+++ Исходный отрывок

Вообще, алчность московских домовладельцев, их стремление к экономии любыми путями 100 лет назад были такой же популярной темой среди юмористов, как и мытарства обывателей при поисках квартир. Вот портрет домовладельца, написанный неким «Варягом» (этот литератор – видимо, сам квартирант – так законспирировался, что его подлинное имя осталось неизвестным):

«Московский домовладелец...

Он же вампир! Масса общих черт, но есть! и различие. Например, вампир предпочитает, по слухам, пить кровь из людей преимущественно по ночам, домовладелец же относительно своих жильцов применяет эту систему... и днем, и ночью. В остальном трогательное единодушие!

++++++
+++ Предоставленные записи

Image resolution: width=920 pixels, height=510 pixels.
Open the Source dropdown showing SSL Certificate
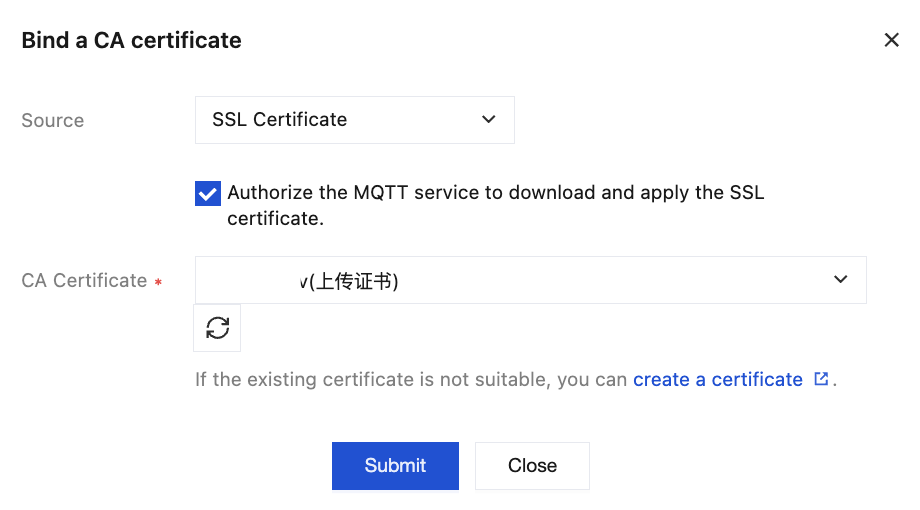354,120
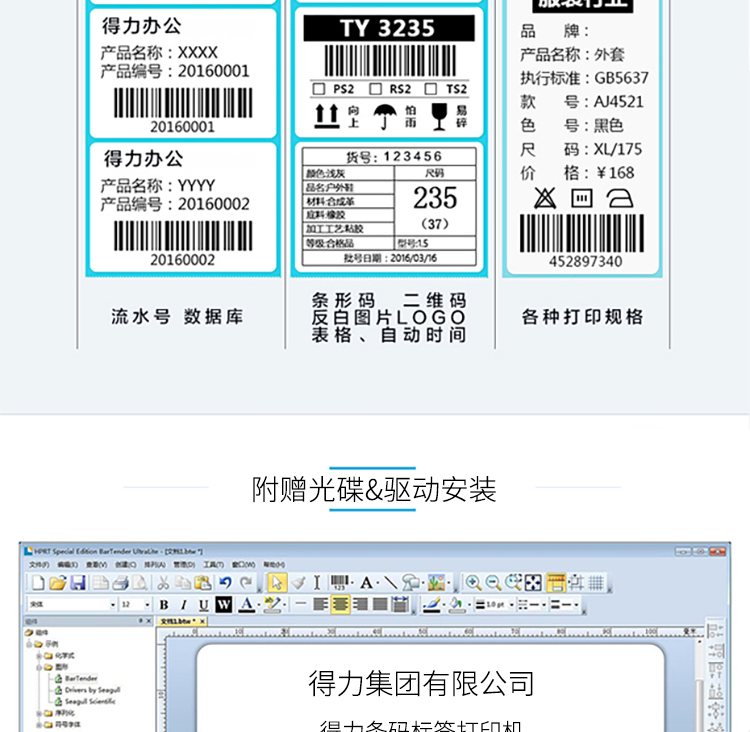
Task: Click the Zoom In magnifier icon
Action: click(x=473, y=583)
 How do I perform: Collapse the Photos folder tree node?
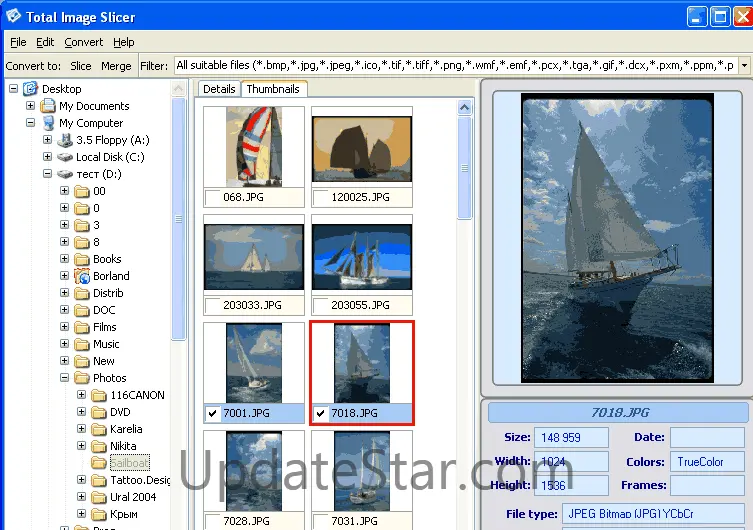click(65, 378)
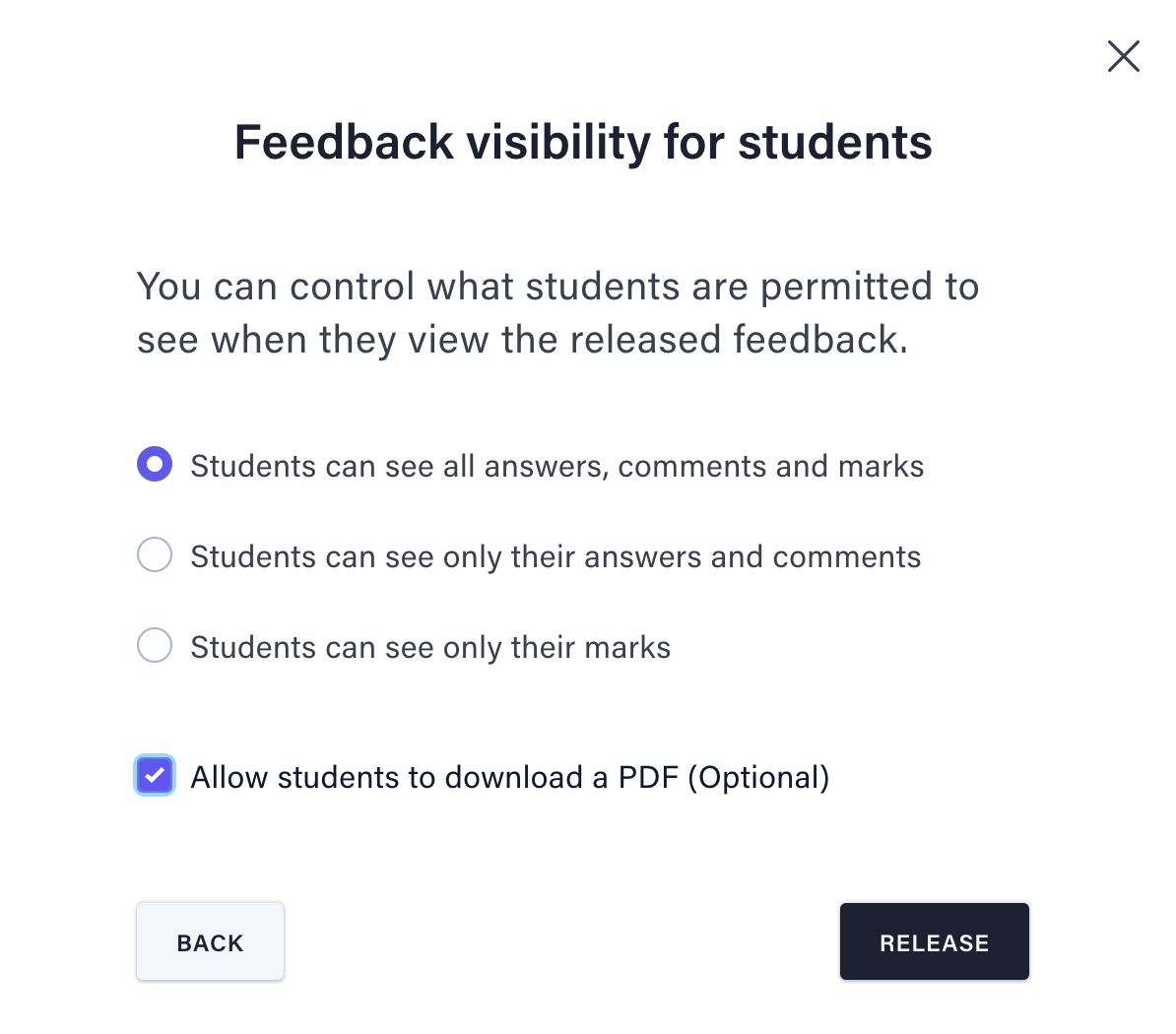Choose only answers and comments radio button
The height and width of the screenshot is (1034, 1176).
[x=155, y=554]

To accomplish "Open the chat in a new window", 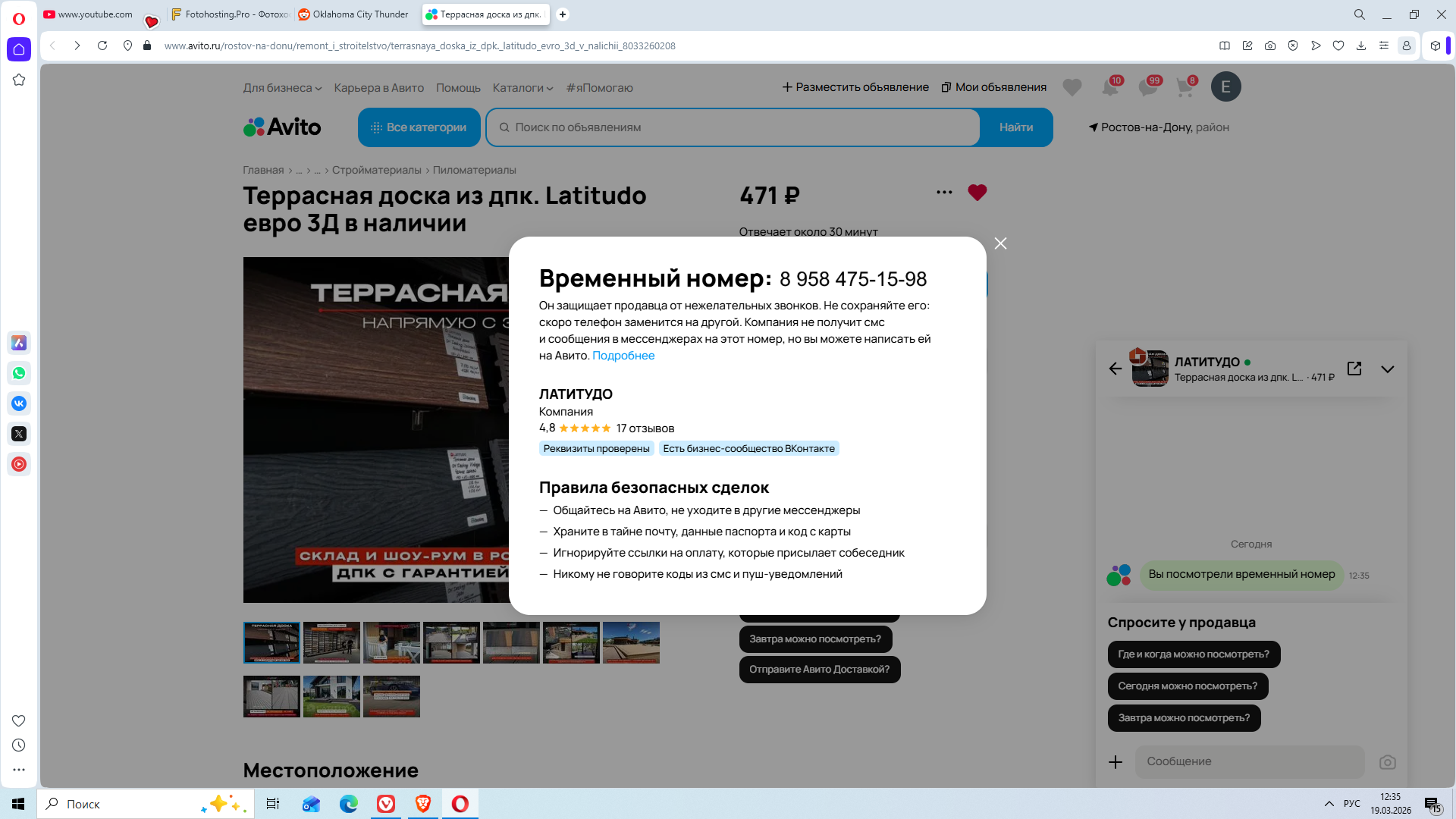I will [x=1354, y=369].
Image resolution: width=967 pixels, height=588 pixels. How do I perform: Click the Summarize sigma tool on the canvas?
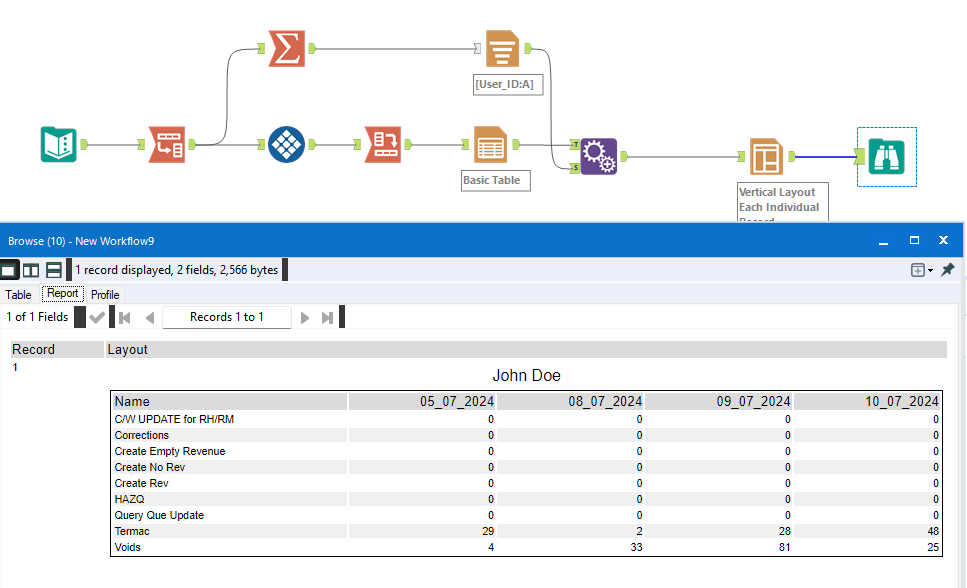tap(285, 47)
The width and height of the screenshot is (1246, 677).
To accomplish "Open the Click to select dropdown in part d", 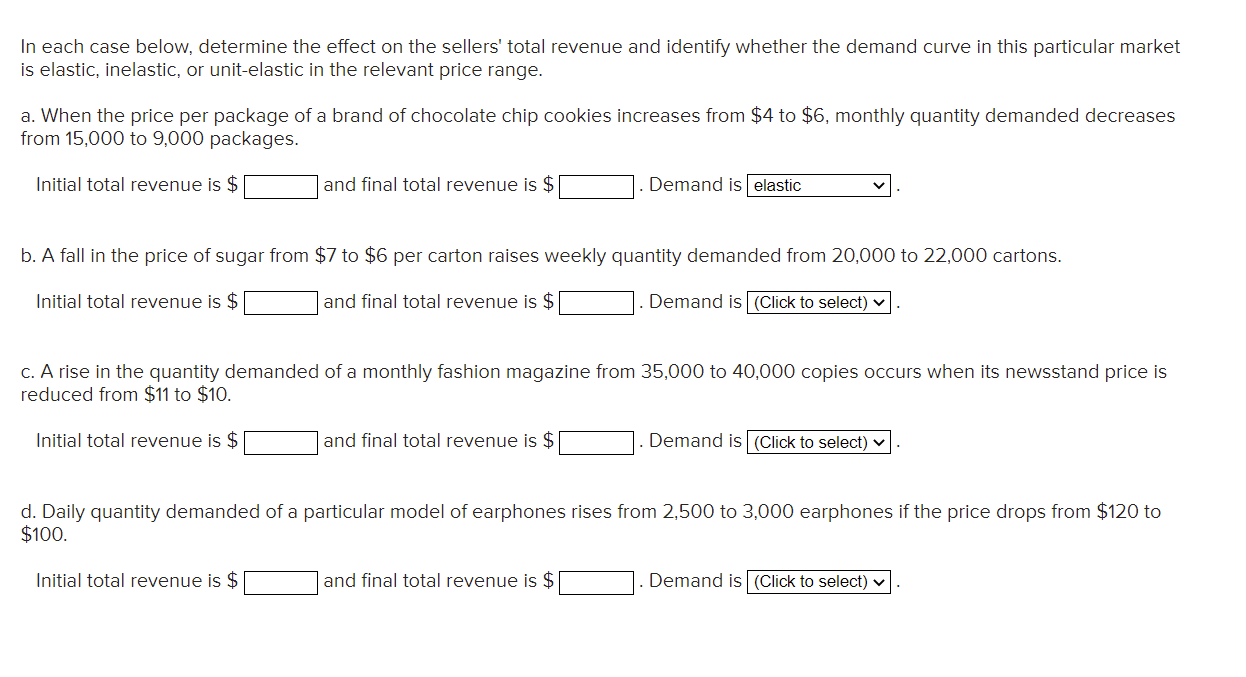I will (818, 581).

++++++

# Письменное задание:
Перепишите слово в слово весь отрывок о московских домовладельцах. Отвечайте, опираясь только на отрывок.

# Ответ к заданию:
Вообще, алчность московских домовладельцев, их стремление к экономии любыми путями 100 лет назад были такой же популярной темой среди юмористов, как и мытарства обывателей при поисках квартир. Вот портрет домовладельца, написанный неким «Варягом» (этот литератор – видимо, сам квартирант – так законспирировался, что его подлинное имя осталось неизвестным):

«Московский домовладелец...

Он же вампир! Масса общих черт, но есть! и различие. Например, вампир предпочитает, по слухам, пить кровь из людей преимущественно по ночам, домовладелец же относительно своих жильцов применяет эту систему... и днем, и ночью. В остальном трогательное единодушие!